Brooklyn Law Review


The Americans with Disabilities Act (ADA) was enacted in 1990 to afford equal opportunities for individuals with disabilities. Title III of the ADA, specifically, was enacted to afford disabled individuals equal access to places of public accommodation. When the ADA was enacted, the internet was still in its infancy and Congress did not contemplate the need for governing accessibility to websites of public accommodations. Today, the internet has become embedded in virtually every aspect of our lives, yet there are still millions of disabled individuals who are unable to equally access the websites of American businesses.

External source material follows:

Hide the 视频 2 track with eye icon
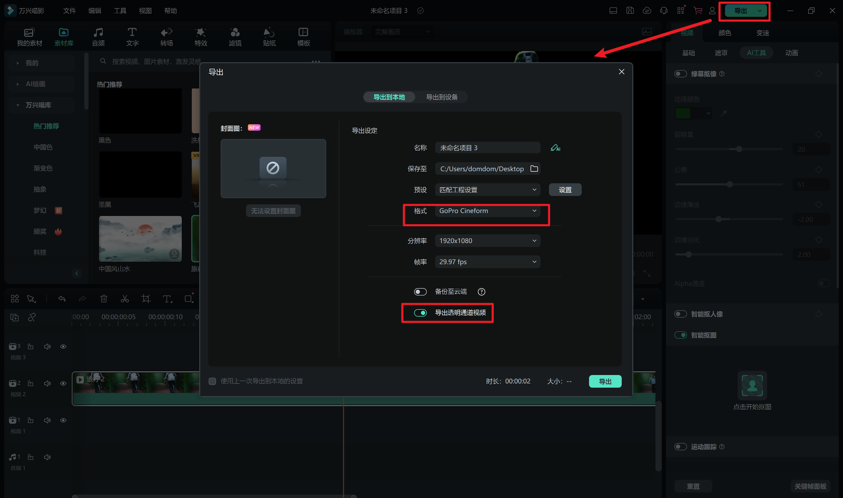This screenshot has height=498, width=843. (x=63, y=383)
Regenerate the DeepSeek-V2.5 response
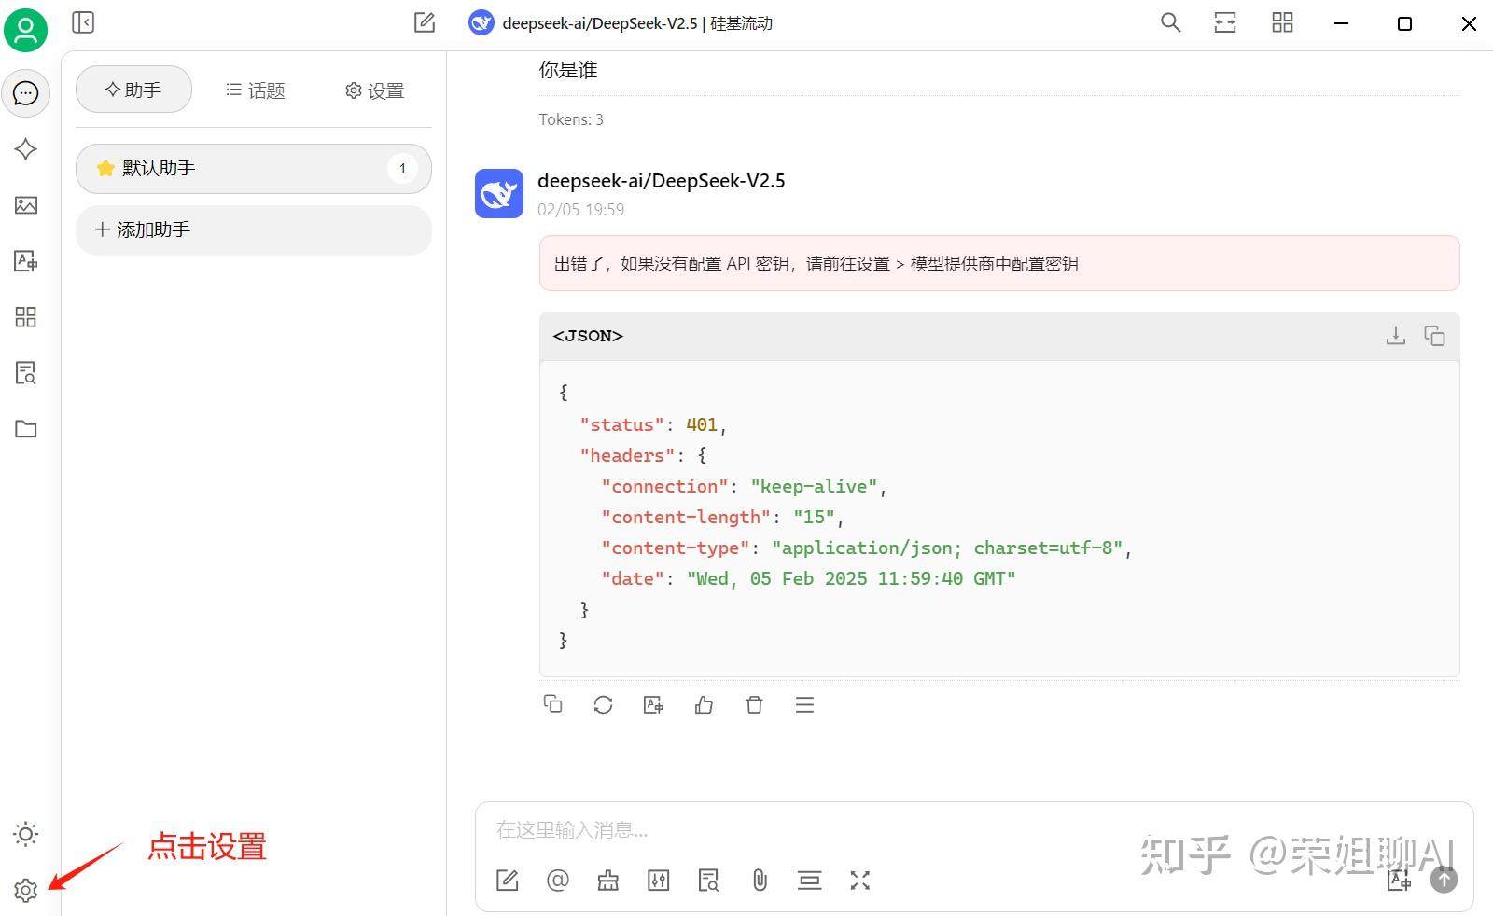 coord(603,704)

With the ADA being silent on website accessibility, courts have been left to interpret whether a website is considered a “place of public accommodation,” leaving circuit courts split. While some courts have held that all websites are “public accommodations” under the ADA, other courts have interpreted “place of public accommodation” to be a physical space, requiring a website to comply with the ADA only if the website has a significant nexus to a physical space. Compounding on the circuit split is the fact that the ADA does not contain clear guidelines for what a website must do to comply with the ADA. The circuit split, together with the lack of formal standards, has fostered an extensive amount of litigation between disabled individuals and private businesses. Businesses are unaware if their website is covered by the ADA and what they would need to do to make their website comply with the ADA. This note argues that to bring an end to this litigation under Title III, Congress must amend the ADA to clearly define its scope to include all websites as places of public accommodation. Furthermore, the DOJ must provide regulatory guidance on the standards required for websites to comply with the ADA, and this note suggests a possible regulatory scheme based on the WCAG standards.